The Center for Migration Studies Announces the Next Editor of International Migration Review
May 5, 2022

New York, NY – The Center for Migration Studies of New York (CMS) is pleased to announce the appointment of Holly E. Reed, PhD as editor of the International Migration Review (IMR), the premier social science journal in the field of international migration, ethnic group relations, and refugee movements.
“CMS is delighted to welcome Prof. Holly Reed as IMR’s next editor. She is an accomplished scholar whose research and expertise has spanned forced migration in Sub-Saharan Africa, to the trajectories of undocumented students in the United States. She also brings extensive experience in editing scholarly collections and in program management to her new position,” said Donald Kerwin, executive director of CMS. “Under Prof. Reed’s leadership, I am confident that IMR will push the field in important new directions and build on the journal’s nearly 60-year record of accomplishment. We would also like to extend our profound thanks to IMR‘s superb outgoing editor, Prof. Jamie Winders, for her immense contributions and devotion to IMR, and thanks as well to her superb team of Associate Editors during what has been an unusually challenging period.”
Reed will lead IMR in managing the journal’s robust volume of submissions and will bring her varied expertise in migration studies to bear on the journal’s publications. Reed’s appointment as editor is effective June 1, 2022. She will succeed IMR’s current editor Jamie Winders, PhD, who announced her intention to step down as editor following her appointment as associate provost for faculty affairs at Syracuse University in January.

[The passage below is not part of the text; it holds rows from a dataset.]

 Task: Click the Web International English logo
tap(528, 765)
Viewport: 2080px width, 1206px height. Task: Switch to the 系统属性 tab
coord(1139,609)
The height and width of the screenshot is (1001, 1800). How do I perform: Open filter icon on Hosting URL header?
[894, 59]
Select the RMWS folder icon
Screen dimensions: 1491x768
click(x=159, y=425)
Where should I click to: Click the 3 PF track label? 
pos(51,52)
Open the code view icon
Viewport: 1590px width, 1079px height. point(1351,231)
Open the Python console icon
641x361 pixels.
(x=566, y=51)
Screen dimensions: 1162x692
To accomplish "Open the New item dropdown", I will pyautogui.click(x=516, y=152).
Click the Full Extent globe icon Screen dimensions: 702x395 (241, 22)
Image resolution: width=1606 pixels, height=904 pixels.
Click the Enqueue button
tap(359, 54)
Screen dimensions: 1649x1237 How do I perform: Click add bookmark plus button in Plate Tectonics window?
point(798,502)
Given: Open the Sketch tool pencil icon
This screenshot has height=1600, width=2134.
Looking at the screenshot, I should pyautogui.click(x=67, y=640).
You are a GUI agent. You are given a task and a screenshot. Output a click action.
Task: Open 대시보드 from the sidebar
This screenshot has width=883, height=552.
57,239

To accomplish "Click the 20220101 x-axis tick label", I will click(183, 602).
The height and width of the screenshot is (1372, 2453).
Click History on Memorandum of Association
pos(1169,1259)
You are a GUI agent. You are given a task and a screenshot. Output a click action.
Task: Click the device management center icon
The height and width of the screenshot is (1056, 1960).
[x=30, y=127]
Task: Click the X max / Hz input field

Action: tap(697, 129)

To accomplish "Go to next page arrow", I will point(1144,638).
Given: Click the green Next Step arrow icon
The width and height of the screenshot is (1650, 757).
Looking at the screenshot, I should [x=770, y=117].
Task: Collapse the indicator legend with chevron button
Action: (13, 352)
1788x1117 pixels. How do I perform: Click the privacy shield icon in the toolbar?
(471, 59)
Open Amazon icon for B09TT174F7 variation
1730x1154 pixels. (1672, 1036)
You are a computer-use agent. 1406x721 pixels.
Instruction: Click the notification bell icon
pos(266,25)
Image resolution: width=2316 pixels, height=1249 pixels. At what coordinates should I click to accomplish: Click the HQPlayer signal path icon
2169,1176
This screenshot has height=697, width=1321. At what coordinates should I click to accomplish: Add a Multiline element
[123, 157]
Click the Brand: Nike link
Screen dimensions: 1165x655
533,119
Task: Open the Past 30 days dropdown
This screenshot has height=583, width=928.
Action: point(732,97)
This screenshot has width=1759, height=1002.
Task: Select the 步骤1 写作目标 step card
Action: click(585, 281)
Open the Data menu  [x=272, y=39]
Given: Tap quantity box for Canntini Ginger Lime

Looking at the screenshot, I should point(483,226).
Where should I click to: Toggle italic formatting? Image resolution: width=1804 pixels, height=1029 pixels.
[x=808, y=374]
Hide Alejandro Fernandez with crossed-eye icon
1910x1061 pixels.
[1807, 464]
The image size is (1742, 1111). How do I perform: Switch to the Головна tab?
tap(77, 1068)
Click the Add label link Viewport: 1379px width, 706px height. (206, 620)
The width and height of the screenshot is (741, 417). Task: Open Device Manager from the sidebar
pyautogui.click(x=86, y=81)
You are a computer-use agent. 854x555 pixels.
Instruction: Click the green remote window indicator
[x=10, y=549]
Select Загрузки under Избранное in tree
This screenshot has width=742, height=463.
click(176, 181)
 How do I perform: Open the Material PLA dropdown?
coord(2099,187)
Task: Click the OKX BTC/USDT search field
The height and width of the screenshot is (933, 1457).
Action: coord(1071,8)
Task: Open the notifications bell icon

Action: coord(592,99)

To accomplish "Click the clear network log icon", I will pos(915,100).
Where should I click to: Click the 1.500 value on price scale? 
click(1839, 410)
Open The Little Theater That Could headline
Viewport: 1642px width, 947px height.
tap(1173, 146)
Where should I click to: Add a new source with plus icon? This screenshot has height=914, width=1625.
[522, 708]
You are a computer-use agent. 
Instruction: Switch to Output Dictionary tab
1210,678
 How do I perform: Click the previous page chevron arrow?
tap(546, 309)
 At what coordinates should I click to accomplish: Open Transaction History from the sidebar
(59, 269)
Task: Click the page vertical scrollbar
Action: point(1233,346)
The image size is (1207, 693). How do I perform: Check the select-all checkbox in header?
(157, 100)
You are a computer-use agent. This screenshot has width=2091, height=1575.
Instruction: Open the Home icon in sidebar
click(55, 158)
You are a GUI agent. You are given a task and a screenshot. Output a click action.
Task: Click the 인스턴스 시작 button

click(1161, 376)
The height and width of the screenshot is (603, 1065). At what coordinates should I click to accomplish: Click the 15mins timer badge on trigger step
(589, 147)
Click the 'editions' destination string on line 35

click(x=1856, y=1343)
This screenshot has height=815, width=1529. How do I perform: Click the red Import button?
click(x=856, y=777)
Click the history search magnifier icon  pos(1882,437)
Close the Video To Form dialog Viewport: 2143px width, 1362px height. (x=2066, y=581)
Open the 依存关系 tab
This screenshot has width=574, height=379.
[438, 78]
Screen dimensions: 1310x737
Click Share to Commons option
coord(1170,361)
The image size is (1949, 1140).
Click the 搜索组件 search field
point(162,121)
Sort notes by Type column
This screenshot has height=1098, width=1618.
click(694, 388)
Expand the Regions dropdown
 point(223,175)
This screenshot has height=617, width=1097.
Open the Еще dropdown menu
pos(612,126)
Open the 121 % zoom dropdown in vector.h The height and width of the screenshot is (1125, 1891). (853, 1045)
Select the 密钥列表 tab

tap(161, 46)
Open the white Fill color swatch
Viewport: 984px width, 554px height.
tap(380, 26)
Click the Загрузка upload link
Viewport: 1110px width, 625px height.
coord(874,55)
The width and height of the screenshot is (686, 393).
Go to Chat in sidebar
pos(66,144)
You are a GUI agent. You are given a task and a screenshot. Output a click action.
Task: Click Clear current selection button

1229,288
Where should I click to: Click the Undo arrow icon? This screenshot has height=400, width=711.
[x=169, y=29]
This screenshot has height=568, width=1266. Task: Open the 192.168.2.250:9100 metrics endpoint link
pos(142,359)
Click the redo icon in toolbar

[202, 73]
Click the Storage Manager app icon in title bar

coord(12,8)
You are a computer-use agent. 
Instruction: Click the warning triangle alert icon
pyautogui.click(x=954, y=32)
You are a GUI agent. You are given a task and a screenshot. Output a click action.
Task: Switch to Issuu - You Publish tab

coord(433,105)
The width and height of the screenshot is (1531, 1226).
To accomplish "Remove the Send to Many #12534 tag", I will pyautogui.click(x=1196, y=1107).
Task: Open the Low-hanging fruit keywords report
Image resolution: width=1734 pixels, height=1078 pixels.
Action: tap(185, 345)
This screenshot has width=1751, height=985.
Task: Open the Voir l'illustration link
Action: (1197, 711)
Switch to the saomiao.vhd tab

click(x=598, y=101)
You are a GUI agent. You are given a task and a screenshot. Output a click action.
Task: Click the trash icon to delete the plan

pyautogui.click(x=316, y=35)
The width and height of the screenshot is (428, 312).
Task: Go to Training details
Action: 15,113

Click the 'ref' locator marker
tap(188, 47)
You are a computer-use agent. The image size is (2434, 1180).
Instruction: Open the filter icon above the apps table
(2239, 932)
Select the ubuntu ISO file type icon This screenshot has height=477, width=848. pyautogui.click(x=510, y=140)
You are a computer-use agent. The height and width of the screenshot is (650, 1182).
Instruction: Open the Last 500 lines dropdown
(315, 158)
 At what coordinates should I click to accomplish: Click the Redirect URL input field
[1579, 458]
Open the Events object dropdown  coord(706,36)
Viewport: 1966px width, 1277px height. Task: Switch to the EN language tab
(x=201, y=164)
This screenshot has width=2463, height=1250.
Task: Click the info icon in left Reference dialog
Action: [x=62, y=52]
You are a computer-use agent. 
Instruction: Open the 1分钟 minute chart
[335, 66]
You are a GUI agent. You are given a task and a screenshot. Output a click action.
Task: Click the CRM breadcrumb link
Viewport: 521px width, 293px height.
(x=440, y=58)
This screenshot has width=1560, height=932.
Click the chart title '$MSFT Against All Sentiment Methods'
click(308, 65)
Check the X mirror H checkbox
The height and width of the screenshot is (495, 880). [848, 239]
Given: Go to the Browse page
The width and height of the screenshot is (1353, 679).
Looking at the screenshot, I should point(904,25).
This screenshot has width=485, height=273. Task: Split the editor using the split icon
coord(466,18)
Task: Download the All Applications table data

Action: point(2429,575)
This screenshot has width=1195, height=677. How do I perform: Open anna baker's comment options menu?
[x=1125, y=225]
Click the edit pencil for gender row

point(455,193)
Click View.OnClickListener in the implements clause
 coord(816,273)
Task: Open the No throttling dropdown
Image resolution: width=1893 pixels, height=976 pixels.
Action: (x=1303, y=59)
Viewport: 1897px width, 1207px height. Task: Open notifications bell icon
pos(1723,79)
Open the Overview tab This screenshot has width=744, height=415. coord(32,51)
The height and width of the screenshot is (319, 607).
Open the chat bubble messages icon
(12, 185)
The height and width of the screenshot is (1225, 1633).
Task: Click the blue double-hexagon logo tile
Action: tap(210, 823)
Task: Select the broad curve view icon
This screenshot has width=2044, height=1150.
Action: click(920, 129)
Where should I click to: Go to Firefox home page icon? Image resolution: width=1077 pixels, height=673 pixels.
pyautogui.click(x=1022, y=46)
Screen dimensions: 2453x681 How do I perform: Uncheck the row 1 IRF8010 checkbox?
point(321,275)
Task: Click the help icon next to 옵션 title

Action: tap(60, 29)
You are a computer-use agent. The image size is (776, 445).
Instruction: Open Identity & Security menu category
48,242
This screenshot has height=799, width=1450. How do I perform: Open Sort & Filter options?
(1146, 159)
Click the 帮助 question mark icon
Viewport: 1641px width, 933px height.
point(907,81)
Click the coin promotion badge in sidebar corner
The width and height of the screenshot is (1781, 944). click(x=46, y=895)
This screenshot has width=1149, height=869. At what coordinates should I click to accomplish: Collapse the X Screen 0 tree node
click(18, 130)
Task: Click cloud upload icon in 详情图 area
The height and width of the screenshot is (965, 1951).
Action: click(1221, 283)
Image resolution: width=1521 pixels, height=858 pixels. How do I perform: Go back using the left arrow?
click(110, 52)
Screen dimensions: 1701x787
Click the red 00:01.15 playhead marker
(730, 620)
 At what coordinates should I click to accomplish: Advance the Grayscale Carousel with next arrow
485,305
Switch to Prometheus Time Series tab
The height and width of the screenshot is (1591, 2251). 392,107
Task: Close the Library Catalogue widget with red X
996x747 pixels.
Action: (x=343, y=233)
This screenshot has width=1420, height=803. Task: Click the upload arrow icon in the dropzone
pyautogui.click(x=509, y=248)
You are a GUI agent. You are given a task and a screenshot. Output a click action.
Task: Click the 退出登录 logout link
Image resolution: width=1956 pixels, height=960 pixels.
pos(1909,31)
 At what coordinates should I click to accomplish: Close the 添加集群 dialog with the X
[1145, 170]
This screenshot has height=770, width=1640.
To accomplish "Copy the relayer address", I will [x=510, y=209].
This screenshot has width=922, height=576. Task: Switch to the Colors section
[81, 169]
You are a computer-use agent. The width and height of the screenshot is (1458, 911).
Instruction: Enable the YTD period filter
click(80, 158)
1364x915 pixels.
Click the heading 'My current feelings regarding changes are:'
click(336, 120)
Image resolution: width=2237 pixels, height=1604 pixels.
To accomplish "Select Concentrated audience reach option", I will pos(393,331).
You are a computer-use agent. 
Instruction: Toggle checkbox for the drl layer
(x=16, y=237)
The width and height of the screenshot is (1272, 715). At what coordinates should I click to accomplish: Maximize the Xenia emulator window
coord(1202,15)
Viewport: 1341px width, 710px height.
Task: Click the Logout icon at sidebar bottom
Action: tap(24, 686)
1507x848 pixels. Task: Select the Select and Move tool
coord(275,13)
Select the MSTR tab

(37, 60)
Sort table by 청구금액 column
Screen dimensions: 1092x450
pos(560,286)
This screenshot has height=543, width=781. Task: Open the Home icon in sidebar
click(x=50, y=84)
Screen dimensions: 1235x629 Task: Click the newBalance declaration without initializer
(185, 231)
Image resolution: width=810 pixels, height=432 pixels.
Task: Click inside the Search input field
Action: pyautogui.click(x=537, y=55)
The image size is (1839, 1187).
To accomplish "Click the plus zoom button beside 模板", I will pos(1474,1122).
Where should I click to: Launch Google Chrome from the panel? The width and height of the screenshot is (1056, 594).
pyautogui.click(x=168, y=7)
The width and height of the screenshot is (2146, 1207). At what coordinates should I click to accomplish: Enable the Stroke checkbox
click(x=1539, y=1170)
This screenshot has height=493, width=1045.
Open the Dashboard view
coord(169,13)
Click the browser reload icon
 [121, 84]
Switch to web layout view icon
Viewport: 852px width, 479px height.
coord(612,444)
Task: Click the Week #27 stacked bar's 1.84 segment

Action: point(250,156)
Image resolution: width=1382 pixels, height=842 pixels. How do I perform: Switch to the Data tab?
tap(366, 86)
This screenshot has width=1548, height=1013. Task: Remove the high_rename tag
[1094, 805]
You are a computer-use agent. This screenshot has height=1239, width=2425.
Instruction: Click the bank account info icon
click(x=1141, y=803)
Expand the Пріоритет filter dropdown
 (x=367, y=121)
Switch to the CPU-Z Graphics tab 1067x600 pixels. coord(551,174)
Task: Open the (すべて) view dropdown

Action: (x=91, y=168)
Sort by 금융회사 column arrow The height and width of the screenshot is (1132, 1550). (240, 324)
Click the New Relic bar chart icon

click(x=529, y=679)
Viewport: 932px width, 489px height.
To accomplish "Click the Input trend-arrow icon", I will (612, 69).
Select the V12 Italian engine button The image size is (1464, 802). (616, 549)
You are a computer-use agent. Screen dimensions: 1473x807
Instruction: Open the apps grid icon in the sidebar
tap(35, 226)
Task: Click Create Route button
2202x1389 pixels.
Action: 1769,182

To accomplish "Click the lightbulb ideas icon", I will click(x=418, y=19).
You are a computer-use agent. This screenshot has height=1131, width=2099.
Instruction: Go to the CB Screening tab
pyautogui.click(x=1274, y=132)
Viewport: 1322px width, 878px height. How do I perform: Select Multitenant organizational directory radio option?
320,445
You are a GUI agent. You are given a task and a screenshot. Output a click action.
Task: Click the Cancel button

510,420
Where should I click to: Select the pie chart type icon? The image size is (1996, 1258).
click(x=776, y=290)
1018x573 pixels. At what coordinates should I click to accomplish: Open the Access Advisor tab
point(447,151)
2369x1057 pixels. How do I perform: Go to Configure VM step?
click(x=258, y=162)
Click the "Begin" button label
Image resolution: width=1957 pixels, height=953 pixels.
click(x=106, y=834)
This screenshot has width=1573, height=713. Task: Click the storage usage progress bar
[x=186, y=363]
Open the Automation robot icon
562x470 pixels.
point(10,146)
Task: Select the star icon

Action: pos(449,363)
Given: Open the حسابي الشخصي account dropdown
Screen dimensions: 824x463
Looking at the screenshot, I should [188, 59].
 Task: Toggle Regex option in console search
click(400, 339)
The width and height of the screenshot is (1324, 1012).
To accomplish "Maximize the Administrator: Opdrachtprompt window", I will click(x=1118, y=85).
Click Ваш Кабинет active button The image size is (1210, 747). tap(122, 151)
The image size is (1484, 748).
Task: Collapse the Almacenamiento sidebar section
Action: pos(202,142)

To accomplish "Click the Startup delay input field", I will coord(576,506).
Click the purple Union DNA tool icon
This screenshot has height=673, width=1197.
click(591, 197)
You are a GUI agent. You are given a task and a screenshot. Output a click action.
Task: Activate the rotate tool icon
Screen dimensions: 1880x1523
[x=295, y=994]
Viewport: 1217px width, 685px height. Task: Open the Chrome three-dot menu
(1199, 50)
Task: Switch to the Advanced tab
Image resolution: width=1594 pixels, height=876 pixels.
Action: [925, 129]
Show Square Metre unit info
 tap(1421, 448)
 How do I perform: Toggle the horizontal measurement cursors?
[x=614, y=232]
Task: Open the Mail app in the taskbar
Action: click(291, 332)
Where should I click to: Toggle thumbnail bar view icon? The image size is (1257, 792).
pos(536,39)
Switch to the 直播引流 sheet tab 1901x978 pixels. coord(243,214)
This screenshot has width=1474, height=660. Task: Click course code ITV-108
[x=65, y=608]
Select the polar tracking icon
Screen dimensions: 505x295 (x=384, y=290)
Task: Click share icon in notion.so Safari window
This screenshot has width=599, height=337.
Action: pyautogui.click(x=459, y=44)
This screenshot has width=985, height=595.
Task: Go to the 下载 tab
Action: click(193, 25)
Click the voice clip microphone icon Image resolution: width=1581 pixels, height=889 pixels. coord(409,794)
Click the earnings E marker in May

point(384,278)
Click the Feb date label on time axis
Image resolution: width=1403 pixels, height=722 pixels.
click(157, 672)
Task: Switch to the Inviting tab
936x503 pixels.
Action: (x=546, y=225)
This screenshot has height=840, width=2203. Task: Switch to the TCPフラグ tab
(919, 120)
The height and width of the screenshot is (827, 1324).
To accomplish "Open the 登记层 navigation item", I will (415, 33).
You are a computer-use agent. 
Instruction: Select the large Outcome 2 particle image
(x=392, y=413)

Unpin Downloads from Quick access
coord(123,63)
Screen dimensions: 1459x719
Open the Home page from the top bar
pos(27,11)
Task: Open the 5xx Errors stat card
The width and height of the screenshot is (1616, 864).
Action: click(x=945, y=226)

“Under Holly Reed’s leadership, I am confident IMR will continue to be the leading academic forum in international migration and to push the field in exciting new directions. I am excited to see such an accomplished colleague shepherd IMR’s next chapter,” said Winders.
Holly Reed is a professor of sociology at Queens College, City University of New York (CUNY). She is also a faculty associate of the CUNY Institute for Demographic Research (CIDR) and a faculty affiliate of the CUNY Graduate School of Public Health and Health Policy. Her research on migration includes forced migration, demographic dynamics, education, and health in the United States and sub-Saharan Africa—including Ghana, South Africa, and Nigeria. She has led a large mixed-methods fieldwork collection effort in Ghana and conducted qualitative interviews among immigrants and refugees in the United States. Her current research projects focus on understanding the availability of resources for and trajectories and outcomes of undocumented students at CUNY, and the determinants and consequences of forced migration flows globally. Professor Reed previously served as a program officer for the Committee on Population of the National Academies in Washington, DC. Reed served as co-editor of a recent special collection in the Center for Migration Studies’ Journal on Migration and Human Security about demographic trends and new forced migrant and refugee research. She has previously written for IMR as co-author with Amy Hsin of the 2019 paper, “The Academic Performance of Undocumented Students in Higher Education in the United States.”
“IMR is a publication I have long looked to as a foundational piece of the scholarly conversation on international migration. At a time of considerable disruption in the world of international migration, I look forward to serving as editor of IMR and expanding our understanding of migration,” said Reed.